Starting at the line that contains "Instruction: Open the", transcribe every remaining line of the data below exactly, and omit all pictures.

*** Begin section ***

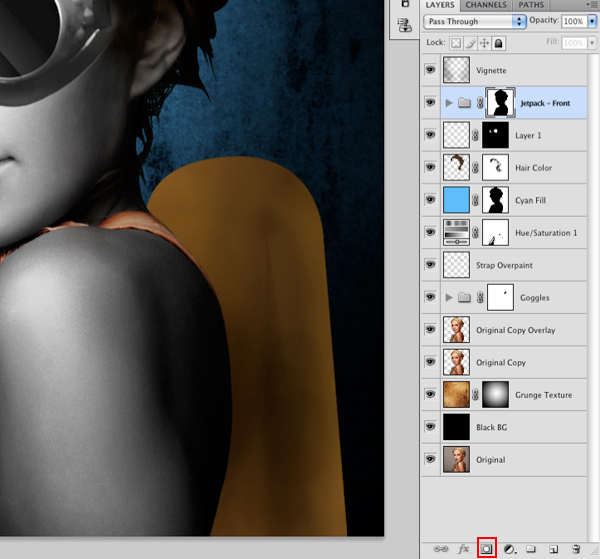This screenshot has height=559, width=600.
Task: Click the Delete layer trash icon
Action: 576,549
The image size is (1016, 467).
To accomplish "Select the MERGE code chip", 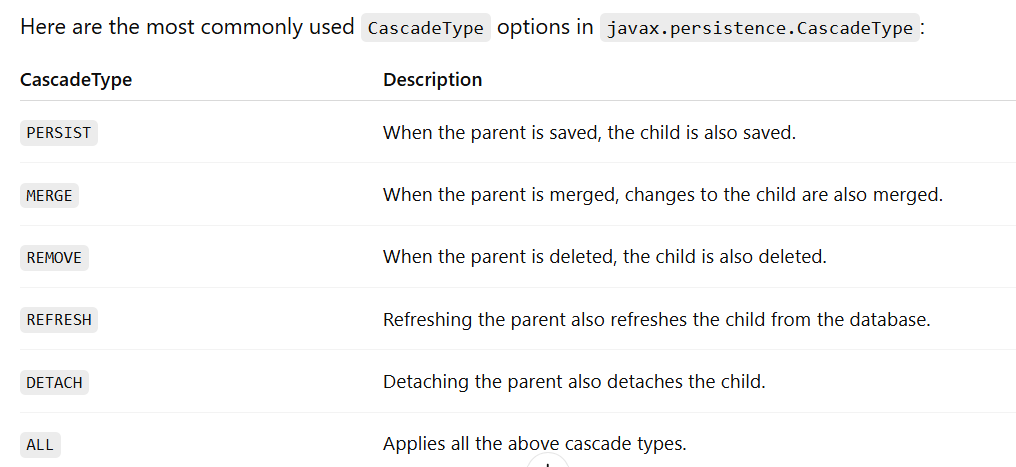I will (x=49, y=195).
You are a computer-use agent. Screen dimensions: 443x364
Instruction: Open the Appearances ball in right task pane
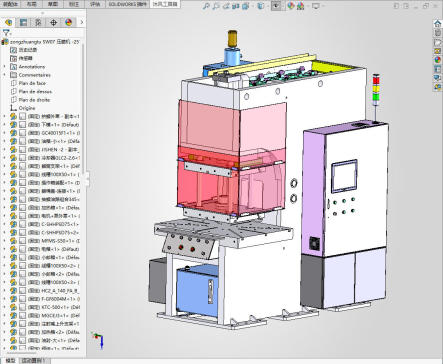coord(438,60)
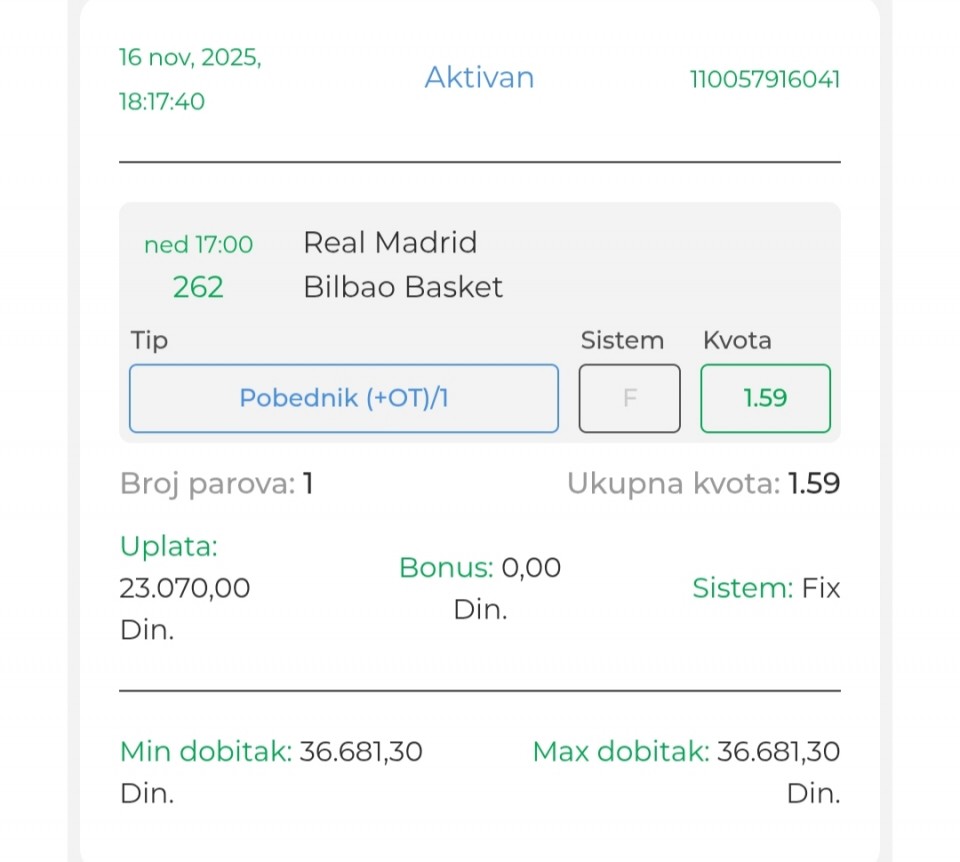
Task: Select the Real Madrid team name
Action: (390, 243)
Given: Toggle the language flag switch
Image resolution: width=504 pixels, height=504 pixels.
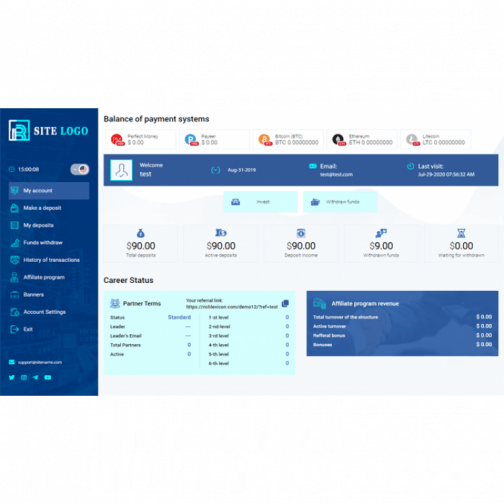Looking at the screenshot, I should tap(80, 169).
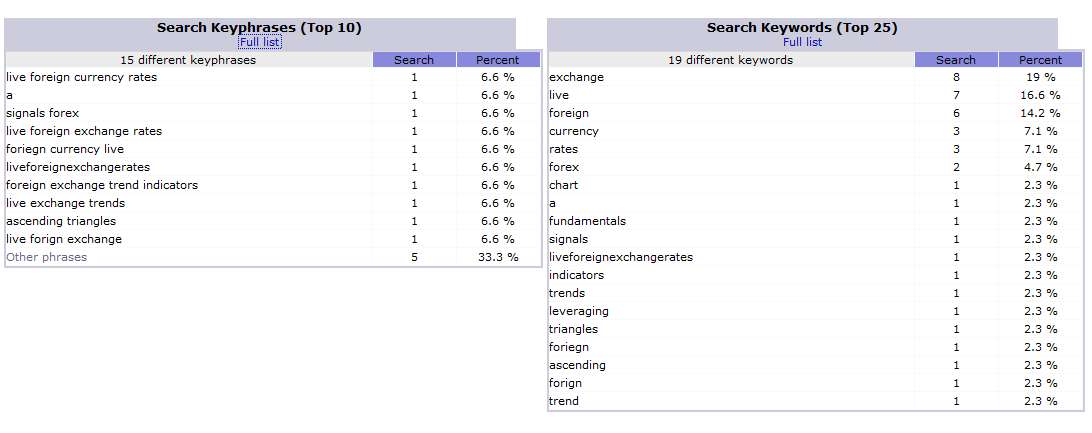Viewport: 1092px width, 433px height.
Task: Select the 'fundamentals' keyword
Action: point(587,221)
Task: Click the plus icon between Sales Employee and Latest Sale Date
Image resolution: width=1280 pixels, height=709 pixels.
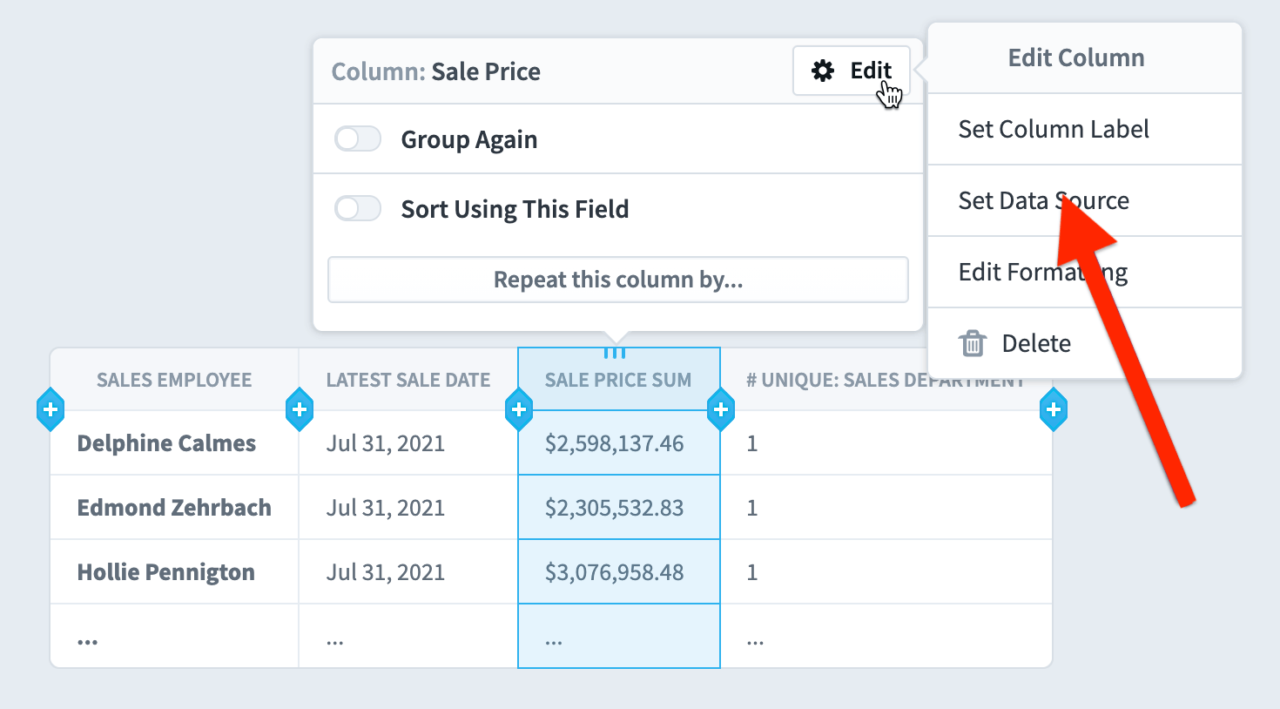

*** End section ***

● **WRITTEN REPLY**
Instruction: Open the Appearances ball in right task pane
coord(438,60)
Task: Select the Real Madrid team name
Action: (390, 243)
Given: Toggle the language flag switch
Image resolution: width=504 pixels, height=504 pixels.
Looking at the screenshot, I should tap(80, 169).
Viewport: 1092px width, 433px height.
Task: Select the 'fundamentals' keyword
Action: point(587,221)
Task: Click the plus icon between Sales Employee and Latest Sale Date
Image resolution: width=1280 pixels, height=709 pixels.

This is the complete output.